◆ TASK LIST ◆
**a.** According to the Defiance season 2 passage, on what date did the season end?
**b.** Extend the Defiance season 2 passage, picking up right after its last sentence.

◆ PASSAGE SHOWN ◆
● ● ● ● ● ● ●

- Season 2 DVD cover
- No. of episodes: 13

Release
- Original network: Syfy
- Original release: June 19 – August 28, 2014

Season chronology
- ← Previous Season 1Next → Season 3

= Defiance season 2 =

The second season of the American science fiction television series Defiance premiered on Syfy in its new Thursday night timeslot June 19, 2014 and ended on August 28, 2014. The show consisted a total of 13 episodes. The show stars Grant Bowler, Julie Benz, Stephanie Leonidas, Tony Curran, Jaime Murray, Graham Greene, Jesse Rath and James Murray.

The series is produced by Universal Cable Productions, in transmedia collaboration with Trion Worlds, who have released an MMORPG video game of the same name which is tied into the series.

● ● ● ● ● ● ●

Items from a data source

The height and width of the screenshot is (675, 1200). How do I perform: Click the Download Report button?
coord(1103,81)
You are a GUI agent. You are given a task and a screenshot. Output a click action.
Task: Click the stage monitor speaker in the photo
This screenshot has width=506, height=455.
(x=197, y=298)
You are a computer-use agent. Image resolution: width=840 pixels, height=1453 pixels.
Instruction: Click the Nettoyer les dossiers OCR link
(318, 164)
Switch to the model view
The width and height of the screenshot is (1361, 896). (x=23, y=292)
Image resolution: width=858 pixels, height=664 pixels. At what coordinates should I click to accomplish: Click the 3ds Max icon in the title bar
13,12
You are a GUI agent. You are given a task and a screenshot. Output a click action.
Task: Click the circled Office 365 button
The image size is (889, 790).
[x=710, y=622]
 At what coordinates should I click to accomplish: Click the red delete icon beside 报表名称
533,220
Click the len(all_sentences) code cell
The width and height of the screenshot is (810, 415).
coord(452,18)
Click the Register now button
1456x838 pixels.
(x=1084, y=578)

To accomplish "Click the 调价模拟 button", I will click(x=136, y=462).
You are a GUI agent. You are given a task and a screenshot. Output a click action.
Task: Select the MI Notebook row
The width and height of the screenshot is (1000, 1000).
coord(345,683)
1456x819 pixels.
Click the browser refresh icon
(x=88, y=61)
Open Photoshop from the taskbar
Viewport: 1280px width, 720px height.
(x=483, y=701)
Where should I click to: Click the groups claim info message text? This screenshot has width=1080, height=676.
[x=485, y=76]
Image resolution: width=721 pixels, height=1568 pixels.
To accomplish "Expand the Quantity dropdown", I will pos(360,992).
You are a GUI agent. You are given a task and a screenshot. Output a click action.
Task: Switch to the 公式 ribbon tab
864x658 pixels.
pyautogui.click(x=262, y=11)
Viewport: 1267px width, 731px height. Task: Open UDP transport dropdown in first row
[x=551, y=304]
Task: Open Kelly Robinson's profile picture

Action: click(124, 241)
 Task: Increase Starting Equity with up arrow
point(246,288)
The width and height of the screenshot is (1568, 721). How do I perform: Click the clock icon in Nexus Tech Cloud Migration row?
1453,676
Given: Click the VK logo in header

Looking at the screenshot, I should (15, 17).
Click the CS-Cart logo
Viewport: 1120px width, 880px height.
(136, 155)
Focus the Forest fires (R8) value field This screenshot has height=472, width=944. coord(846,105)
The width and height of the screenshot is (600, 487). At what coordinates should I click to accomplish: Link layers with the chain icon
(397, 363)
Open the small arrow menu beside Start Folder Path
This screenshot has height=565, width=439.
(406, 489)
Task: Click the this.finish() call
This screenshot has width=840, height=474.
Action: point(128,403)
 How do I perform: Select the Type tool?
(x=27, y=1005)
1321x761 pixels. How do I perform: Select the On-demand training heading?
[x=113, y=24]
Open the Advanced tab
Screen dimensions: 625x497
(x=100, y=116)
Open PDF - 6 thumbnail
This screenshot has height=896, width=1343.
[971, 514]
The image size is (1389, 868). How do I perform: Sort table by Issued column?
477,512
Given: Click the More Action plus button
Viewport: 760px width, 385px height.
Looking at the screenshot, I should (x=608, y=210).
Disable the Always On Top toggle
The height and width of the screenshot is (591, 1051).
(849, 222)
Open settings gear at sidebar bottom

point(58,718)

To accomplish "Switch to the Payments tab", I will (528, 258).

● ● ● ● ● ● ●

◆ TASK-BY-TASK ANSWERS ◆
**a.** August 28, 2014

**b.**
== Cast ==

===Guest stars===
- Mia Kirshner as Kenya Rosewater

== Episodes ==

| No. overall | No. in season | Title | Directed by | Written by | Original release date | US viewers (millions) |
| 14 | 1 | "The Opposite of Hallelujah" | Michael Nankin | Kevin Murphy | June 19, 2014 | 2.01 |
Nine months later, the Earth Republic has taken over Defiance; Niles Pottinger is the new mayor. Datak is in prison, having been found guilty of murdering Colonel Marsh. Alak now runs the family business, but proves weak at running it and Stahma takes over. Rafe McCawley is now working in the gulanite mine, which has been nationalized by the Earth Republic. A mining accident kills a man; his two sons, Josef and Hyatt, vandalize an E-Rep propaganda poster and are arrested. While being transported to prison they are given a staged opportunity to escape, and Hyatt is killed by Hellbugs. Amanda is now managing the Need-Want until Kenya returns, unaware that Stahma murdered Kenya. Nolan searches for Irisa and finds her in the Angel Arc (the ruins of Los Angeles). Irisa returns to Defiance with Nolan, but does not tell him of her visions or actions.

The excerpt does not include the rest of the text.